Corriere della Sera, 24 febbraio 2019
L’America e il nemico socialista
Donald Trump ha un nuovo nemico di cui parla da qualche tempo sempre più frequentemente. Durante un comizio sul Venezuela a Miami, l’11 febbraio, ha detto: «A coloro che vorrebbero imporre il socialismo negli Stati Uniti mando un semplice messaggio: l’America non sarà mai un Paese socialista». In altre occasioni ha accusato di «socialismo» alcuni candidati del Partito democratico e qualche mese fa, prima delle elezioni di midterm per il rinnovo parziale del Congresso, la Casa Bianca aveva preparato un documento di 72 pagine sui «mali del socialismo».
Non è sorprendente. Il socialismo, anche nelle sue manifestazioni più moderate, è sempre stato per molti americani una patologia europea, la bestia nera di quella parte della società per cui gli Stati Uniti sono il Paese dove una persona tenace e coraggiosa può superare, nel corso della sua vita, tutti gli ostacoli che la separano dal successo e dalla ricchezza senza ricorrere a politiche distributive di origine straniera. È un mito caro all’America e, come tutti i miti, anche questo nasconde spesso una realtà alquanto diversa. La storia politica degli Stati Uniti registra la nascita di alcuni partiti socialisti che hanno avuto un ruolo importante soprattutto negli anni delle grandi immigrazioni, fra l’Ottocento e il Novecento. Il sindacalismo americano è stato in qualche momento particolarmente combattivo. Il nome di Eugene V. Debs (1885-1926), per cinque volte candidato del Socialist Party of America alla presidenza degli Stati Uniti, è ancora ricordato e onorato. Le politiche sanitarie, da Medicare e Medicaid sino alla grande riforma di Barack Obama, sono socialdemocratiche.

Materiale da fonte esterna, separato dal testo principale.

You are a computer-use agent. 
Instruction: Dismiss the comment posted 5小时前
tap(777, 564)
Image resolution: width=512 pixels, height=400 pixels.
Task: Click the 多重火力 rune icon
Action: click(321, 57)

Ancora più socialista fu il New Deal di Franklin Delano Roosevelt dopo la crisi del 1929: un grande piano di opere pubbliche che sembrò emulare il primo piano quinquennale di Stalin. Quando Giulio Einaudi, agli inizi della sua carriera editoriale, pubblicò un libro di Henry A. Wallace, segretario dell’Agricoltura sin dall’inizio della presidenza Roosevelt e futuro vice presidente all’inizio degli anni Quaranta, Mussolini lo recensì calorosa-mente sul Popolo d’Italia. Al vecchio socialista e direttore dell’Avanti! sembrò addirittura che il New Deal, con la sua particolare combinazione di dirigismo e libero mercato, stesse imitando l’Italia fascista. Non aveva completamente torto. Fra le leggi emanate da Roosevelt ve ne era una che avrebbe trasformato gli Stati Uniti in uno Stato corporativo e che non superò l’esame costituzionale della Corte Suprema.
Non credo che Trump conosca quell’episodio. Credo piuttosto che stia parlando a un elettorato in cui il mito americano dell’«uomo che si fa da sé», ha ancora una forte risonanza e in cui Barack Obama viene ricordato come un presidente socialista. Fare il contrario di ciò che aveva fatto il suo predecessore è il motto della presidenza di Donald Trump.